18 responses to “Vernon Davis declined Dancing With The Stars

  1. Johnny Manziel is very shy and needs the exposure that Dancing with the Stars could bring to market the house the he is set to build.
    Johnny Football does the cha cha.

  2. Dancing With The Stars shouldn’t go after big-name NFL players like Vernon Davis and Russell Wilson. They should settle instead for third- and fourth-tier players. You know, like members of the Minnesota Vikings.

  3. Isn’t that kind of what businesses do? I kind of thought this is like buying stock in a player; some of the business proceeds always go back to the original investors. I’m no lawyer but this sounds like a good proposal to me — if a player makes nothing, he is not penalized for taking the money originally; if he makes money he pays back his original investors. Sounds like a win win.

  4. Fantex is a joke.

    Think about this, he gets 4 mill up front than by the time he gets his next deal he is 33 years old. Being a 33 year old TE is probably going to net him like 20-25 mill on a short deal, so that’s like 2 mill or so coming back to Fantex investors. That leaves Fantex out another 2 million. Say he gets a 2nd deal which by then we are talking him being 35 plus years old how much does he get then?

    The odds of them breaking even are low, the odds of them making money are even lower. The only thing they can do is hound him every step of the way till he dies to recoup enough to turn a profit. If he opens a landscaping company they are going to have to chase that money. The only way this could work is if Fantex went after guys fresh out of the NCAA which carries a huge risk.

    I see why a player would do it because it’s sort of like another insurance policy but as an investor it makes 0% sense that as Mike pointed out is only going to end up in nasty litigation at some point when Davis in his post football life decides to hide income.
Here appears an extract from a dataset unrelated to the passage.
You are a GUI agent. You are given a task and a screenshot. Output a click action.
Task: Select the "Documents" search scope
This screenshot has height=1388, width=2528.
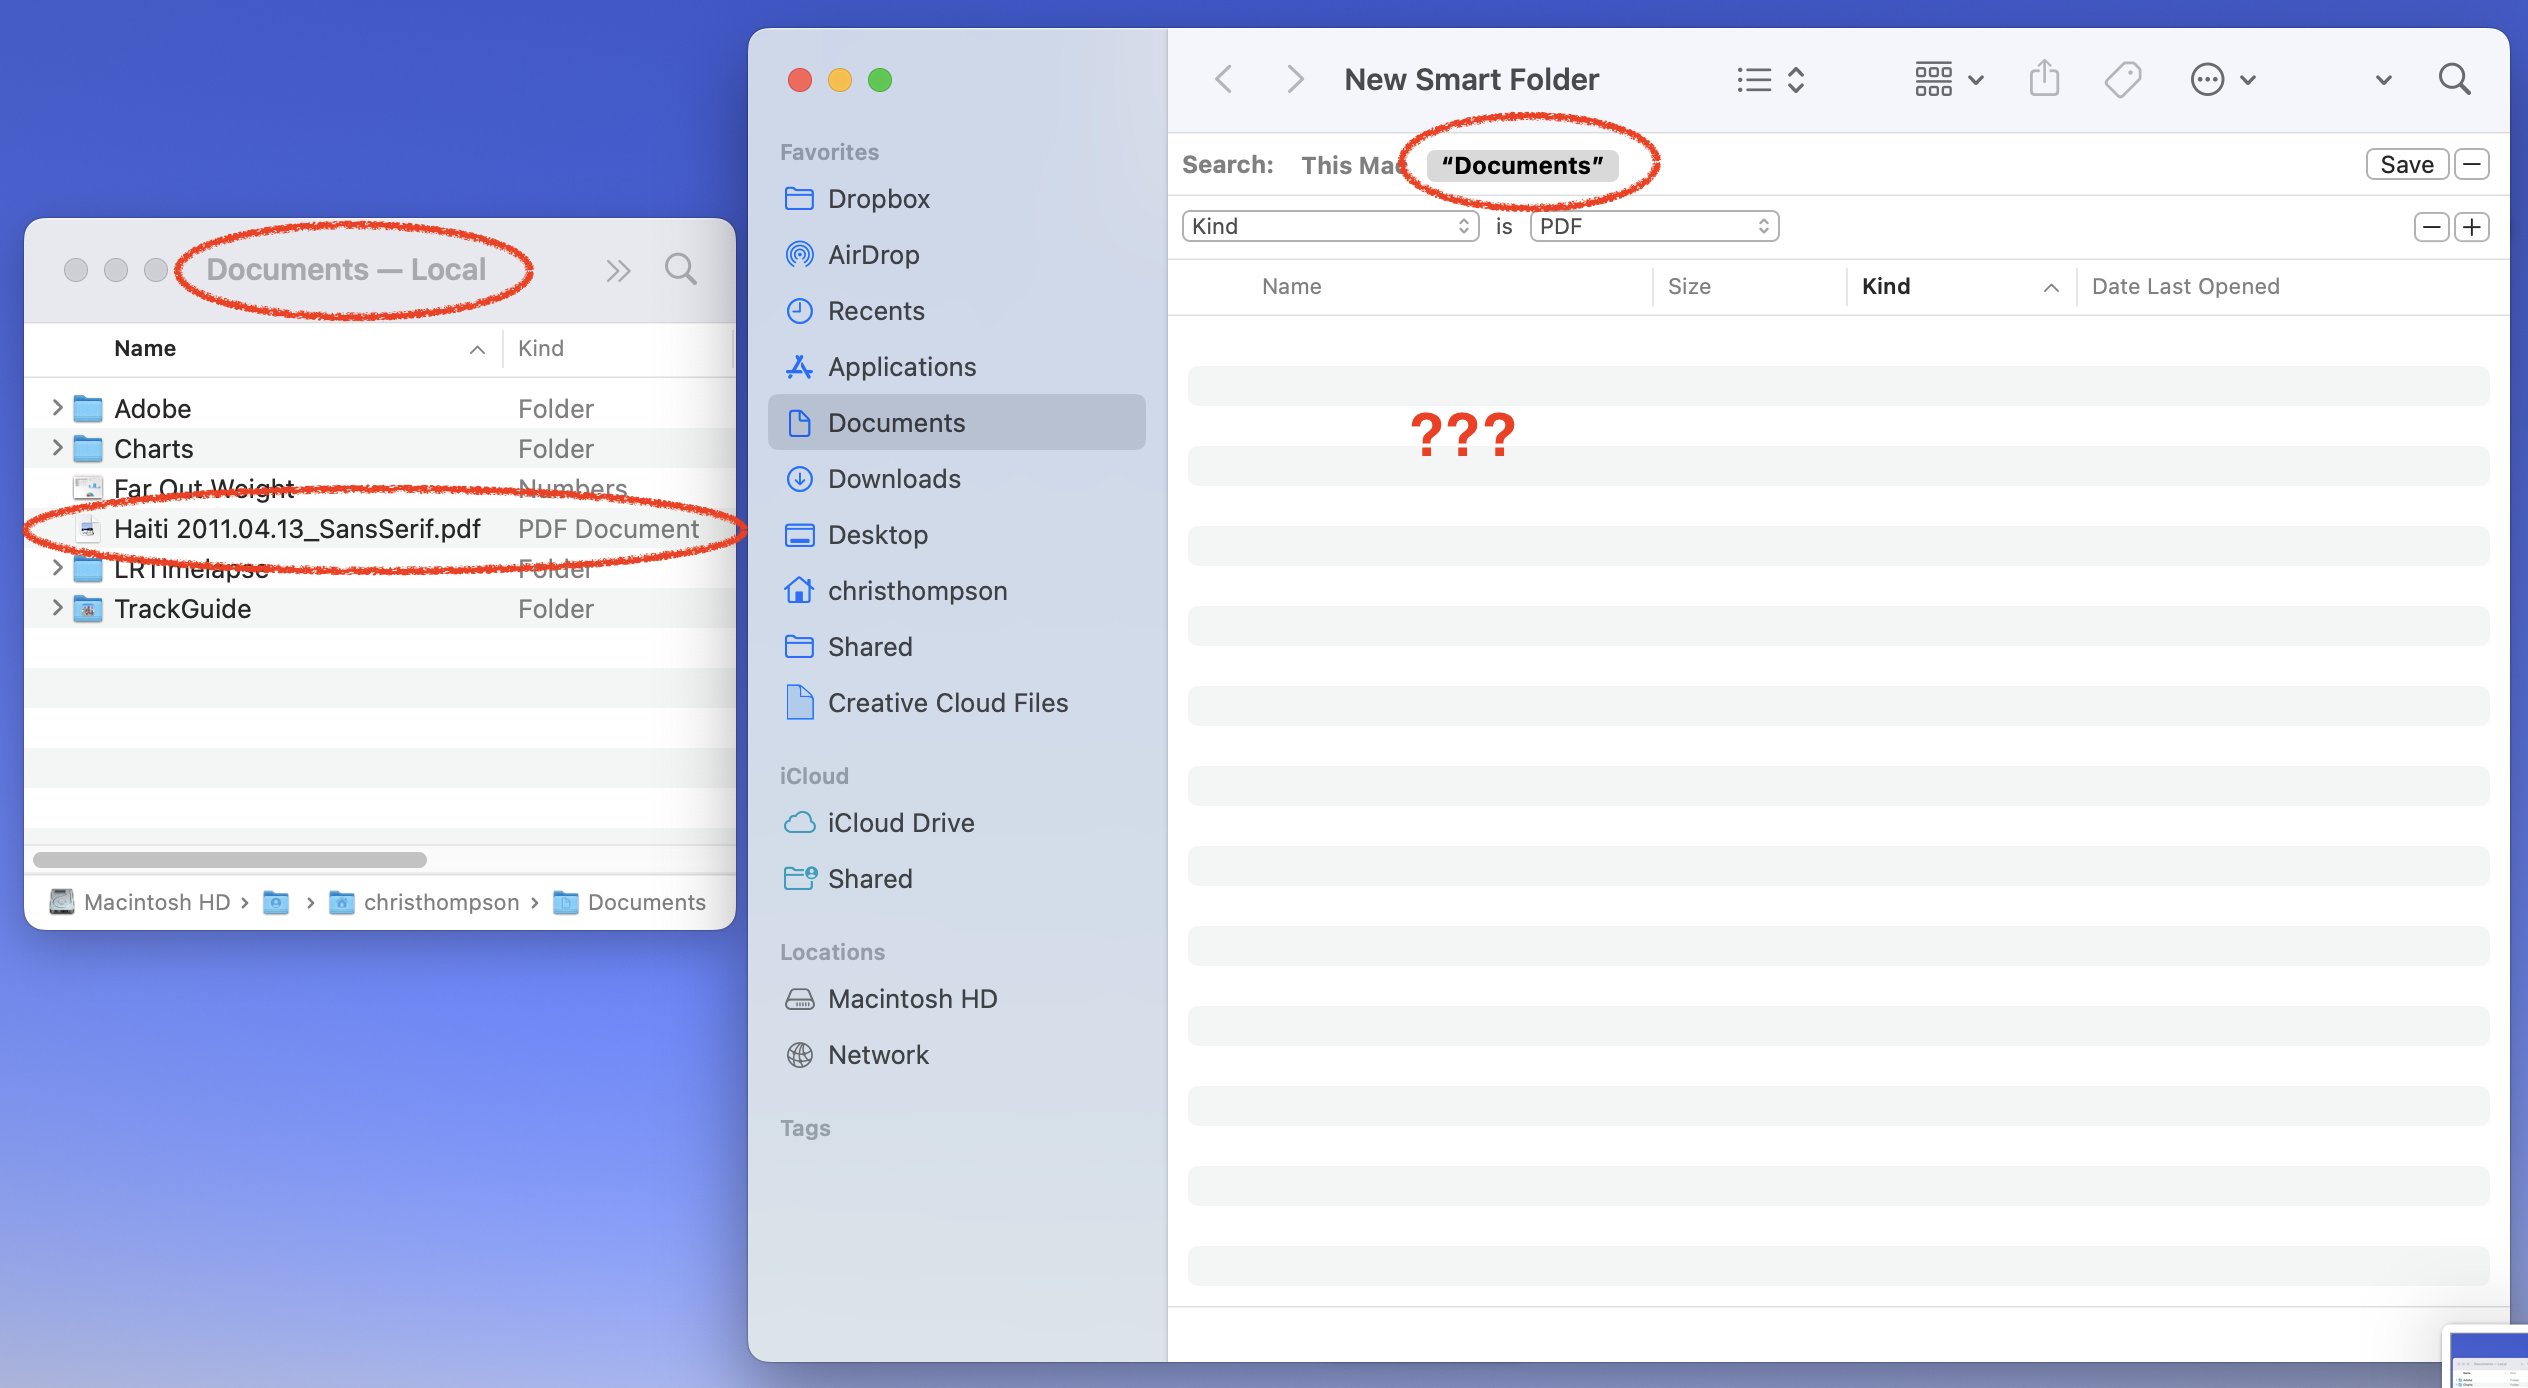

  5. If it is called “Dancing With The Stars”…Shouldn’t it only be for “stars”?

  6. FANTEX isn’t a good deal for anybody, and will cause considerable issues in the future….

  7. They should have asked Colin Kaepernick. He is starving for attention and would have done it in a heart beat. That guy loves himself a bit too much

  8. He’s smart.

    Why be out of football shape by going onto the show?

    People lose weight on that show and that won’t keep players in football shape. Guess who advocates football players to do DWTS too much, people who don’t exercise.